Researchers Use Microphones to Guess PINs and Passwords Typed on Virtual Keyboards

Security researchers from the University of Cambridge discovered that attackers could use smart assistants such as Alexa or Google Home to spy on people in their vicinity by listening for typing sounds on virtual keyboards and recovering PINs and passwords.

Using microphones to listen to what people type on their keyboards is nothing new. They are known as “side-channel” attacks. In fact, the same team had a research paper on this very subject, but capturing sounds from mechanical keyboards is entirely different.

Writing on a virtual keyboard also produces sounds, even if they are not as powerful as with regular keyboards. “Acoustic side channels can also be exploited with virtual keyboards such as phone touchscreens, which despite not having moving parts still generate sound,” say the researchers. “The attack is based on the fact that microphones located close to the screen can hear screen vibrations and use them successfully reconstruct the tap location.”

A single microphone would have difficulties in listening for such sensitive sounds, but smart home assistants use microphone arrays that are a lot more sensitive and let them capture sound from any direction.

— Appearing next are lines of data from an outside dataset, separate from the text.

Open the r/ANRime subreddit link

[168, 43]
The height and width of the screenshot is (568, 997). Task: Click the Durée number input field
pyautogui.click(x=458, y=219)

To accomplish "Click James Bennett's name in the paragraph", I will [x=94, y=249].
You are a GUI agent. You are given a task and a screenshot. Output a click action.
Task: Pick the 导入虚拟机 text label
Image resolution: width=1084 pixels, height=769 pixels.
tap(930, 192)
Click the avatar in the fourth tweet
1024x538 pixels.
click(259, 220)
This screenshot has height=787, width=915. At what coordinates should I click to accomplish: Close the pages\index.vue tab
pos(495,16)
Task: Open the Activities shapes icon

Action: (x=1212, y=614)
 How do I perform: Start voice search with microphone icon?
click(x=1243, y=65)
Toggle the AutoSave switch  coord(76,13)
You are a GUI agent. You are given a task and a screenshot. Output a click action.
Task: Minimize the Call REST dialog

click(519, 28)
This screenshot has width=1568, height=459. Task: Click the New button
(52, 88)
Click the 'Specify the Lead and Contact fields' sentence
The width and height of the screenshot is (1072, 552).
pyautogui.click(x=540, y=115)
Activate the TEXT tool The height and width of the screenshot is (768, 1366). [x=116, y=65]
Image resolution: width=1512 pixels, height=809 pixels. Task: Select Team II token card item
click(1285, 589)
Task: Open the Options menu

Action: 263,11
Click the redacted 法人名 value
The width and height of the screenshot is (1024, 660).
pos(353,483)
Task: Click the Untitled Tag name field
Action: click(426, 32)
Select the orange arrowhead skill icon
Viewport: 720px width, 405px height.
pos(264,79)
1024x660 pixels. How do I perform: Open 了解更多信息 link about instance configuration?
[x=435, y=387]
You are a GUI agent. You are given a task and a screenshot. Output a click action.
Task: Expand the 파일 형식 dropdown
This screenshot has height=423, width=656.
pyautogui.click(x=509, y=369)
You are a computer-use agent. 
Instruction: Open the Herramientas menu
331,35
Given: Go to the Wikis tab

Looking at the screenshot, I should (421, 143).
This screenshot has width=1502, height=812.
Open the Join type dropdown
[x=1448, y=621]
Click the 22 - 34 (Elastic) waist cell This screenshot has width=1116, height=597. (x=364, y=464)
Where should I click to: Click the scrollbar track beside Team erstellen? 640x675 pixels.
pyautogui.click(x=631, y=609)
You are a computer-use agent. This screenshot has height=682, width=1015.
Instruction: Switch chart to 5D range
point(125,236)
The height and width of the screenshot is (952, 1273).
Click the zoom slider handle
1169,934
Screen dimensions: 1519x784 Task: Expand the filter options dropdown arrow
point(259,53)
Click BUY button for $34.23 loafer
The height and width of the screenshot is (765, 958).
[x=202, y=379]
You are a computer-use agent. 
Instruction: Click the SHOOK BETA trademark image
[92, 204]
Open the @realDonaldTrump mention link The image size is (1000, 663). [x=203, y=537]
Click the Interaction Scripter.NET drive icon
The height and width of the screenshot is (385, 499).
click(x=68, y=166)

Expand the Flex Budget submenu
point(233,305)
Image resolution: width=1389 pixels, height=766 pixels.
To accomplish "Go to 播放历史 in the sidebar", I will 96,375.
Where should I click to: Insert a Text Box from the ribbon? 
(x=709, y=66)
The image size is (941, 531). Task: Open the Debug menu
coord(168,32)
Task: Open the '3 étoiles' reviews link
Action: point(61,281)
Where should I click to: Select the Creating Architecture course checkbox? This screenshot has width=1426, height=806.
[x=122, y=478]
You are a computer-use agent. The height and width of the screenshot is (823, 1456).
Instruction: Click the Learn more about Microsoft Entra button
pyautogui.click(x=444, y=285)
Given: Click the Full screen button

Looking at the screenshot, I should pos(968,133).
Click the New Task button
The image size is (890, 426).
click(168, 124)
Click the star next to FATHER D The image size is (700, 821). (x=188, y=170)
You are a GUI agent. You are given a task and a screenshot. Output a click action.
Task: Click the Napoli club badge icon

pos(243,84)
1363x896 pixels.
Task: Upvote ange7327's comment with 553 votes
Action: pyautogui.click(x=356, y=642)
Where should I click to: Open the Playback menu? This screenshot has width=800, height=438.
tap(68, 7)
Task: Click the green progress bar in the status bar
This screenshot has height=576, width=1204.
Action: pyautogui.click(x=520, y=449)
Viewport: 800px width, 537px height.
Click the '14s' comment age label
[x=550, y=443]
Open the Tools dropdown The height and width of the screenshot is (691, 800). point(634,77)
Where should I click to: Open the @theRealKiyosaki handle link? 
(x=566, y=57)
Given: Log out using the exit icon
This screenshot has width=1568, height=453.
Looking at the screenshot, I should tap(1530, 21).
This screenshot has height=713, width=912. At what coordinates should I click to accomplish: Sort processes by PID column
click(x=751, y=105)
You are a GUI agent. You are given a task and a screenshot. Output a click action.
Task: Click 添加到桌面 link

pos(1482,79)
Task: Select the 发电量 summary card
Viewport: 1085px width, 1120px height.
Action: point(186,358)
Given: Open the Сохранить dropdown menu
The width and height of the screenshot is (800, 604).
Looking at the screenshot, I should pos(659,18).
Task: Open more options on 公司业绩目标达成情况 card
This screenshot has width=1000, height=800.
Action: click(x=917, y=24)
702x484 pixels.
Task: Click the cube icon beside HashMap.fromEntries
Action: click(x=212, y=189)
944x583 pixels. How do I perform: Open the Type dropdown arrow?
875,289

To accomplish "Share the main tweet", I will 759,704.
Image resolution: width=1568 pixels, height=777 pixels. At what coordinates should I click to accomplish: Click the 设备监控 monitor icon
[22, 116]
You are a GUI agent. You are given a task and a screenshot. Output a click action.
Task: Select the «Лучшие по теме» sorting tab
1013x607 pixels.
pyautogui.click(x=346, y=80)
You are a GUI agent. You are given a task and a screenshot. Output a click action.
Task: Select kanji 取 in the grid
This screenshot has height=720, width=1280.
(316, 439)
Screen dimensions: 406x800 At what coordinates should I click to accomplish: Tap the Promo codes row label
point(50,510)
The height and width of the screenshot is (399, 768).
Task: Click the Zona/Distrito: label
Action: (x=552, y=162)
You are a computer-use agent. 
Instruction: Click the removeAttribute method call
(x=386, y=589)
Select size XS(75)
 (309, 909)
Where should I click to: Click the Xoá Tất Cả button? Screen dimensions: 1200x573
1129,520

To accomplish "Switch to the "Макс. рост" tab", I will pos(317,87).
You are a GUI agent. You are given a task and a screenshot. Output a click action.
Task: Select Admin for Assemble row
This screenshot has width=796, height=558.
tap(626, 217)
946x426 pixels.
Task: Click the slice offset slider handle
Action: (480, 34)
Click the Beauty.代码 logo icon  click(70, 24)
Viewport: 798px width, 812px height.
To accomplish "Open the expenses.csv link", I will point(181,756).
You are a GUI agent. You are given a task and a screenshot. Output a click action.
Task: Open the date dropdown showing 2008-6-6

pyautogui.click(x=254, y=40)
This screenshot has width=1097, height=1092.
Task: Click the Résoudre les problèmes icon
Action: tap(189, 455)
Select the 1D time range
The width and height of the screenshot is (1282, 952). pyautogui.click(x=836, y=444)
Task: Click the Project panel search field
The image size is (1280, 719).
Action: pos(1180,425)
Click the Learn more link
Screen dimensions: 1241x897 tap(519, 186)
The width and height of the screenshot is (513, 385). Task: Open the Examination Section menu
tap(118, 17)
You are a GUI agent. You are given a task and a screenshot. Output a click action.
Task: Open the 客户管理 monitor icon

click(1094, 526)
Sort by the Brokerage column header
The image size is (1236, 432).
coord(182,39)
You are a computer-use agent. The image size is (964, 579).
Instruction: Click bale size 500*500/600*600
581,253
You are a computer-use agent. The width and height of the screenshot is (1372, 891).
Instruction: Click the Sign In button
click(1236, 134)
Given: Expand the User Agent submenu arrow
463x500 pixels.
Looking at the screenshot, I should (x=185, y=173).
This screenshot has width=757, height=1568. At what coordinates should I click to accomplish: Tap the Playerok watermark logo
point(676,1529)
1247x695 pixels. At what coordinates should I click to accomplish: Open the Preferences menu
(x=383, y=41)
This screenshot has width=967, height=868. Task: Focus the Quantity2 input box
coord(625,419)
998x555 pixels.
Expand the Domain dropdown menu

This is a good news, bad news situation. It turns out that directly using smart home assistants is not easy, as the implemented APIs don’t provide access directly to microphones. But the problem appears because of the poor history of privacy surrounding smart home assistants. Some companies are known to share recorded data with third-party organizations.

Researchers already showed that assistants capture data when various household items activate them, even for brief periods. If people happened to type while near smart assistants, any mistakenly recorded data would be enough to reconstruct much of the typed content.

Researchers used a Raspberry Pi with a ReSpeaker 6-mic circular array to collect data, and in the end, they determined that a smart speaker such as Alexa could, in theory, snoop on PINs or text entered on a

nearby phone or tablet. Up to around 40% of taps can be correctly classified on the first guess for numerical and text keyboards.

The best mitigation for this type of attack would have to come from the phone manufacturers who would have to inject false positives into the data stream by randomly playing silent tap-like sounds while the keyboard is open. A large number of false positives would make any guessing impossible.